Published April 18, 2013
| Associated Press
KABUL, Afghanistan – The International Committee of the Red Cross warned on Thursday that security was deteriorating across Afghanistan as militants flood the battlefield and conduct attacks in what could be the most defining spring fighting season of the nearly 12-year-old war.
This year is crucial for Afghanistan as the U.S.-led coalition is expected to hand over the lead for security in Afghanistan to the country's security forces sometime in the late spring. Foreign military forces are then expected to begin a massive withdrawal of forces that will culminate at the end of next year.
Gherardo Pontrandolfi, head of the ICRC delegation in Kabul, also urged the warring parties to prevent the deaths of civilians, who have become increasingly caught in the crossfire.
"Spring is a good season of the year usually.

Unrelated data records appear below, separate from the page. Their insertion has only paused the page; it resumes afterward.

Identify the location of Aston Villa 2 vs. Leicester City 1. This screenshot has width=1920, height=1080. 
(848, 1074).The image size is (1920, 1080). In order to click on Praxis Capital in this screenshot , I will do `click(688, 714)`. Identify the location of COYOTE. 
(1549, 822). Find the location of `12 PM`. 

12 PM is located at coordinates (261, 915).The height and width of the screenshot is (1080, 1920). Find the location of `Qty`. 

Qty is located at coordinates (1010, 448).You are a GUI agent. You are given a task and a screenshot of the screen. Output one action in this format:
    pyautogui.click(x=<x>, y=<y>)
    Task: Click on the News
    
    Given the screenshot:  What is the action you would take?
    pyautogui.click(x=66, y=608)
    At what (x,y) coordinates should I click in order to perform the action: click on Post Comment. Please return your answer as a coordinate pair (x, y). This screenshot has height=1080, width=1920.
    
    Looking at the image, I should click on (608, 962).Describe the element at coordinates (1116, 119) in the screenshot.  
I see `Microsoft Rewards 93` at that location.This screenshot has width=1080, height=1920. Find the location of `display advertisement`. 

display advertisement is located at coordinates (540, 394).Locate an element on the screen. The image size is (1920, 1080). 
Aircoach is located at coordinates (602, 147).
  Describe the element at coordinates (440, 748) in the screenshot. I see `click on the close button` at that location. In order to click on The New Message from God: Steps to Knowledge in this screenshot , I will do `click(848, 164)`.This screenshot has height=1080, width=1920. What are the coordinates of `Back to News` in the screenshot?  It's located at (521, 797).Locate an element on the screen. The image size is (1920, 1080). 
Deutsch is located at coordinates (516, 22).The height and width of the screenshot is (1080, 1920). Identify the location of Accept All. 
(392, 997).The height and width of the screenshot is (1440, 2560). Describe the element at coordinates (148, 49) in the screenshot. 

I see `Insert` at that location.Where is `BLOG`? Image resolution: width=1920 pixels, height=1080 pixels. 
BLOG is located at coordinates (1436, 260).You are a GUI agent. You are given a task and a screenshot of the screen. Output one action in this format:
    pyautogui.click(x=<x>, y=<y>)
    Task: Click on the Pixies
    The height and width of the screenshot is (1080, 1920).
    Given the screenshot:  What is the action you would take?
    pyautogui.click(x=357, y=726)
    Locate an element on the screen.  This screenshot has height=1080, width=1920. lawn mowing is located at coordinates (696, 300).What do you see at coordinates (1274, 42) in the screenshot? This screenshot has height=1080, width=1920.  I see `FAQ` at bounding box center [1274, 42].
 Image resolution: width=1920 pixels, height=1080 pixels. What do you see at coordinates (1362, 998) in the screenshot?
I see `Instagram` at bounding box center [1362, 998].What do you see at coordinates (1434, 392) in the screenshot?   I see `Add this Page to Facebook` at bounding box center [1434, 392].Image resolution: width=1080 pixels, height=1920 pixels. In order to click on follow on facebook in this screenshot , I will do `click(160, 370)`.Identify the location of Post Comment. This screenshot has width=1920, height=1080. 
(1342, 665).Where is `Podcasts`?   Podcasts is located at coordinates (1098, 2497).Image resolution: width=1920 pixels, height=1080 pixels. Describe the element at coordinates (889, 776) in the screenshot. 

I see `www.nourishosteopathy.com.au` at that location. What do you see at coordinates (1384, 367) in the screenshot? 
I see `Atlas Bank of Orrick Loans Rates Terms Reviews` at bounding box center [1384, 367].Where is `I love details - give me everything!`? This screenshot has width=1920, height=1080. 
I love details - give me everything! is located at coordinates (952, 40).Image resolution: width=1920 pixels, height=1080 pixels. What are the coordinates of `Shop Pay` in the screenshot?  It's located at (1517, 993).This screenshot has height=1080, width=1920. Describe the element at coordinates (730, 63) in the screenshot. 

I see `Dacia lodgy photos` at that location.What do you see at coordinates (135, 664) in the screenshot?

But unfortunately it has a negative connotation with the resumption of the fighting," he said. "Spring and summer will be very difficult for civilians especially in the months ahead. The civilian population is bearing the brunt of this conflict."
So far, April has been the deadliest month of this year. According to an Associated Press tally, 186 people — including civilians, security forces and foreign troops — have been killed in violence around the nation. More than 150 insurgents have also died, according to the tally.
The latest deaths came in southern Helmand province when insurgents shot and killed four laborers building a checkpoint for the Afghan army, said provincial spokesman Umar Zawaq. The Taliban have pledged to target anyone working for the government or the U.S.-led coalition.
Pontrandolfi said the Afghan Red Crescent had temporarily stopped humanitarian operations in northern Jawzjan province after unknown gunmen ambushed a medical van on Wednesday and killed two staff members of the local organization. Two other Red Crescent staff members were wounded in the attack.
"This is a tragedy, not only for the families of the deceased, but for all those needing medical attention, because now units like these might find it even more difficult to work in certain parts of the country," he said.
He added that the security situation has been made worse by a multitude of insurgent and criminal groups now operating around the country, a sign that the mainstream insurgent groups, such as the Taliban, might be fracturing. The Taliban usually allow the ICRC and affiliated groups, such the Red Crescent, to operate in areas they control.
"What we see is a proliferation and fragmentation of armed actors," Pontrandolfi said. "Fighting, roadblocks, roadside bombs and a general lack of security prevent medics and humanitarian aid from reaching the sick and wounded — just when they need it most."
The Taliban are stepping up their attacks this spring, analysts say, as they try to position themselves for power ahead of national elections next year and the planned withdrawal of most U.S. and other foreign combat troops by the end of 2014. The persistent violence has undermined confidence in the ability of President Hamid Karzai's forces to take over the country's security.